Advertising has become ubiquitous in daily life, especially since the explosion of new media. The Law of Advertising, Marketing and Promotions explains the complex and evolving legislative, regulatory, court-based, and self-regulatory rules governing advertising content and practices.

When is an omission a false claim under the Lanham Act? When can you use a competitor's name in online keyword advertising? This timely and indispensable treatise covers everything from the procedures for challenging false advertising to the questions raised by the latest online techniques. It provides legal analysis as well as practical tools, such as checklists for claim substantiation, disclosure and disclaimers, and sweepstakes.

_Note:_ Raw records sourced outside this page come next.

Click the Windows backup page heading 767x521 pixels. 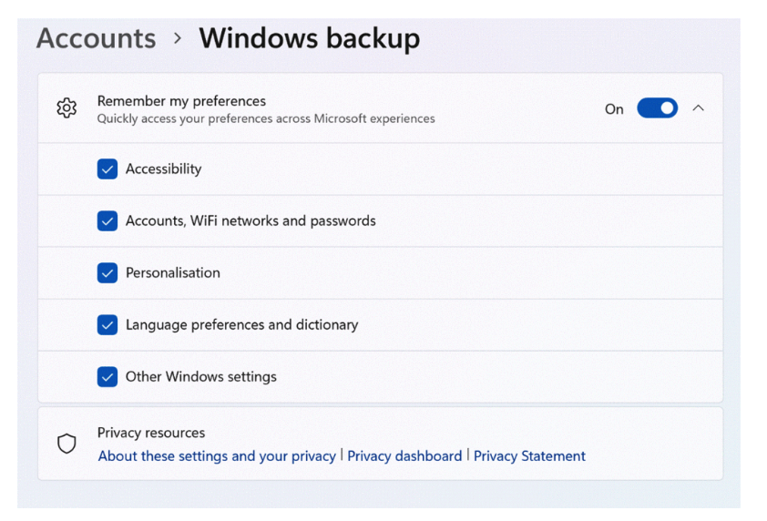click(309, 39)
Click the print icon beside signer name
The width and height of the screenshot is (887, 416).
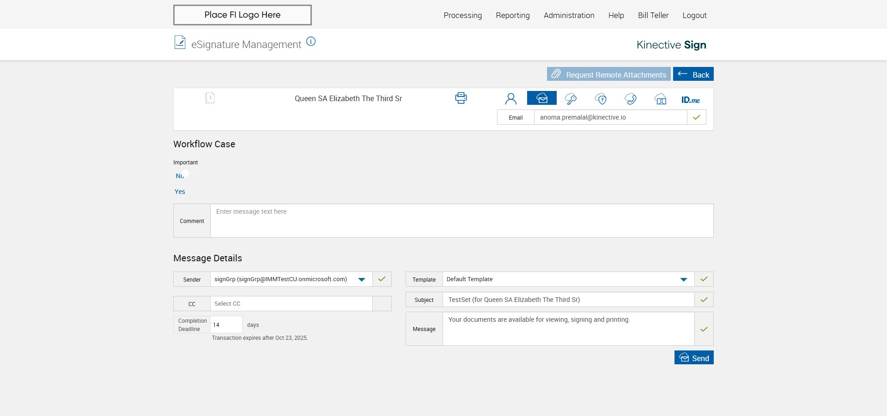pyautogui.click(x=461, y=98)
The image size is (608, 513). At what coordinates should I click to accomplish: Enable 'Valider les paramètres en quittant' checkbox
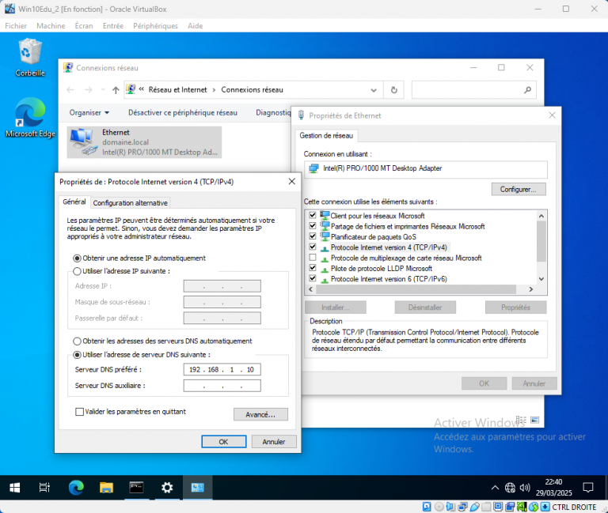click(x=79, y=412)
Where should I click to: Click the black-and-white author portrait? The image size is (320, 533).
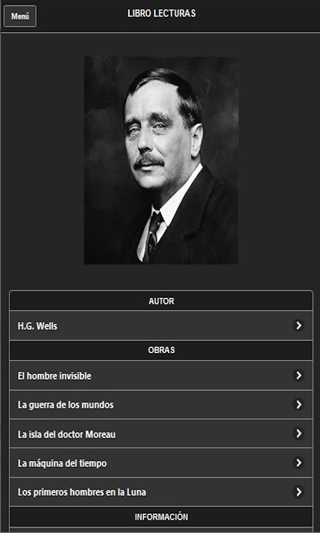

Topics covered include: statutes, regulations, and case law; industry rules such as television network and Children's Advertising Review Unit (CARU) guidelines; false advertising claims and defenses; consumer surveys; intellectual property infringement, fair use and trademark dilution; direct marketing, sweepstakes, and contests; keywords, pop-ups and other online ads; rules for special products and industries; pros and cons of litigation in various fora; remedies; and more.

This complete guide to legal risk will help advertisers and their counsel make sense of overlapping legal structures, anticipate problems, and handle the issues raised by all types of advertising.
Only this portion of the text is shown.